Biodynamics was the invention of Austrian philosopher Rudolf Steiner (1861–1925), who founded the Anthroposophical Society and the Waldorf schools. Some people mumble that Steiner was too cozy with the Nazi party. Last summer I was in Germany and visited and tasted with the wonderfully eccentric Reinhard Lowenstein of Heymann-Löwenstein in his upper Mosel winery (Reinhard plays music to his fermenting wine, that sort of thing). I asked him why he doesn’t go biodynamic as many of his practices has a spiritual dimension. He answered with a scowl, “I don’t want anything to do with Steiner, that Nazi.” Hmm. This from a German? I took it to heart. Nevertheless, whatever the truth is about Steiner’s alliances (most do agree, at least, that Steiner really did sound like a nutcase), more and more, I find that the wines I like are farmed and made biodynamically.
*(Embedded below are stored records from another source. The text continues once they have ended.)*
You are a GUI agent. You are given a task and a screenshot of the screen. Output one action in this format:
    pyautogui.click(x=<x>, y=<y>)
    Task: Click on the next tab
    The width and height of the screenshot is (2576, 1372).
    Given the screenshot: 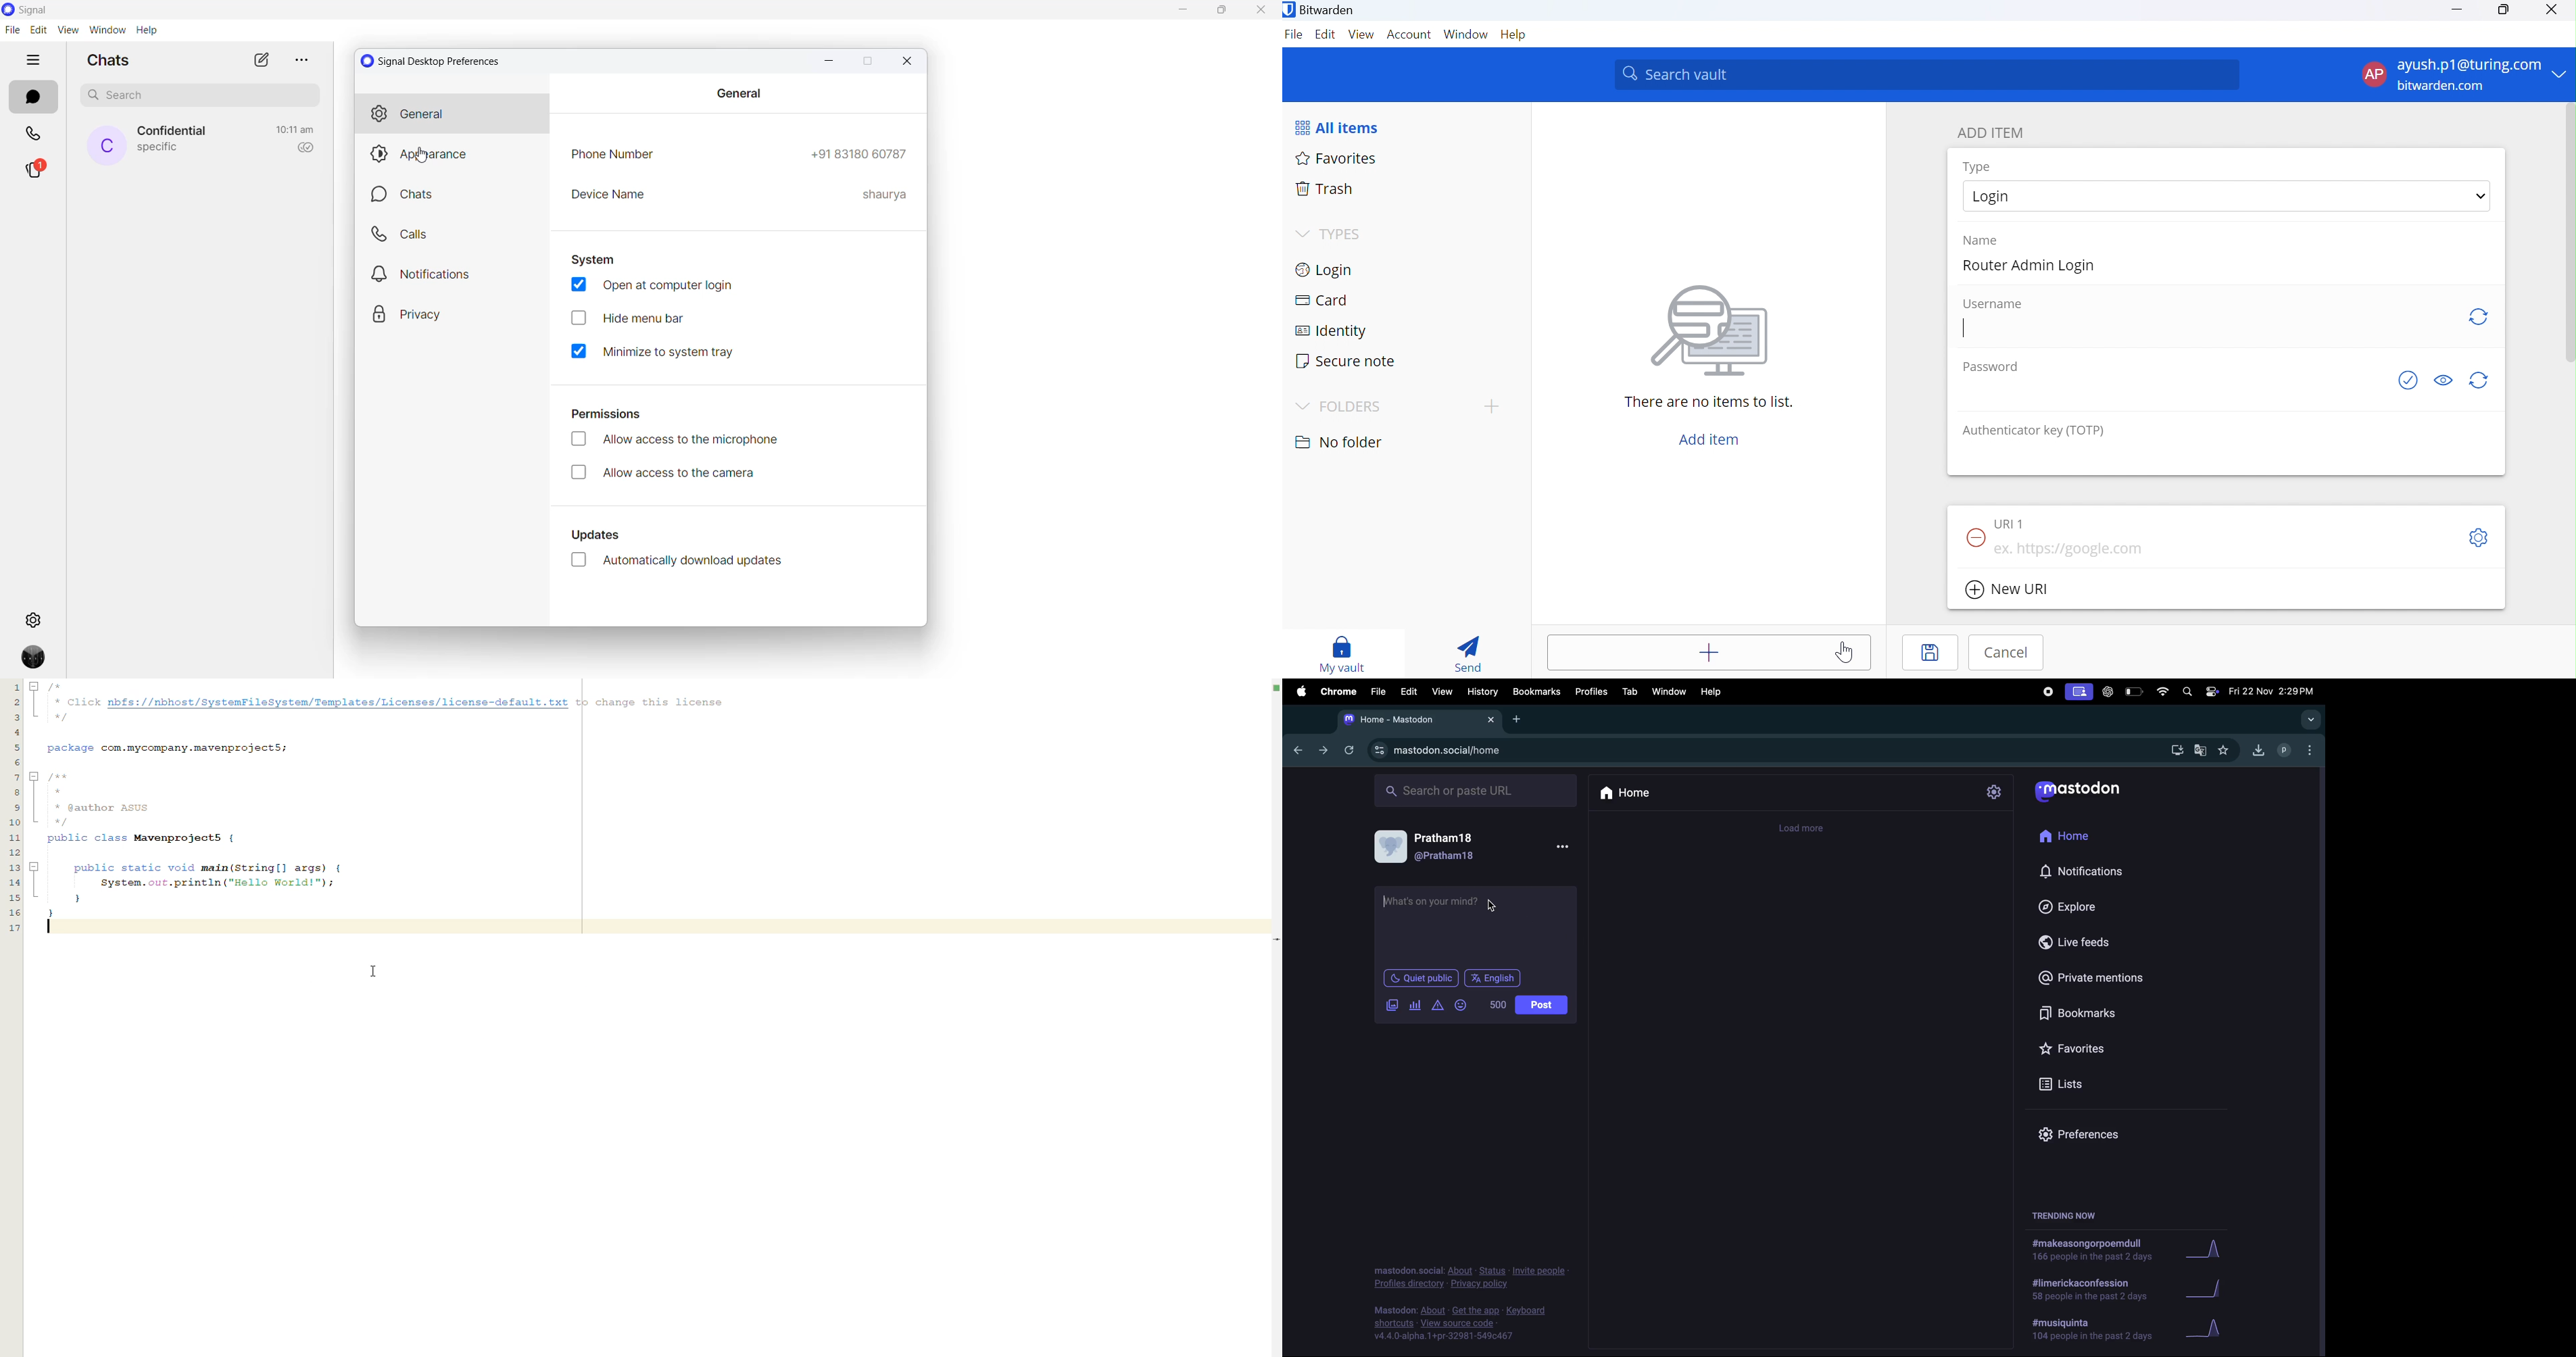 What is the action you would take?
    pyautogui.click(x=1321, y=750)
It’s sort of like how I got to Armenier in the first place. As you all know, I have little tolerance for American wines in their current sappy, soda-like, sugary, oaky, obviously floozy form. Wells Guthrie’s, under the Copain label, however, are good. In fact, I really liked a syrah he makes from the Cailloux and Coccinelle vineyards in Walla Walla, Washington. After tasting the wine, I knew I wanted to meet the man who grew the grapes.
So, I go to Walla Walla and meet with Christophe Baron, a French guy (big bouncy personality, a little like a frisky puppy) who moved to Washington, fell in love with soil with rocks the size of softballs and started to make wines under the Cayuse label.
He planted his grape vines from cuttings, not from clonal selection. His wines are really delicious. Yeah, they’re American—big wines with lots of fruit but there’s also mineral in there. There’s interest. There’s complexity. These are not one trick pony wines.
Now, last week, the New York Times came out saying that Christophe is the only winemaker in the state of Washington who can make syrah. This may or may not be true (in any case, it is almost true), but don’t you think it’s important to have included that Christophe’s is the only biodynamic, naturally made wine in the state? And he uses Armenier as a consultant. I think it is not only important but a real disservice as an omission. On the other hand, maybe they just didn’t know. So, I, in my new role of the kinder, gentler wine writer, forgive Eric his omission.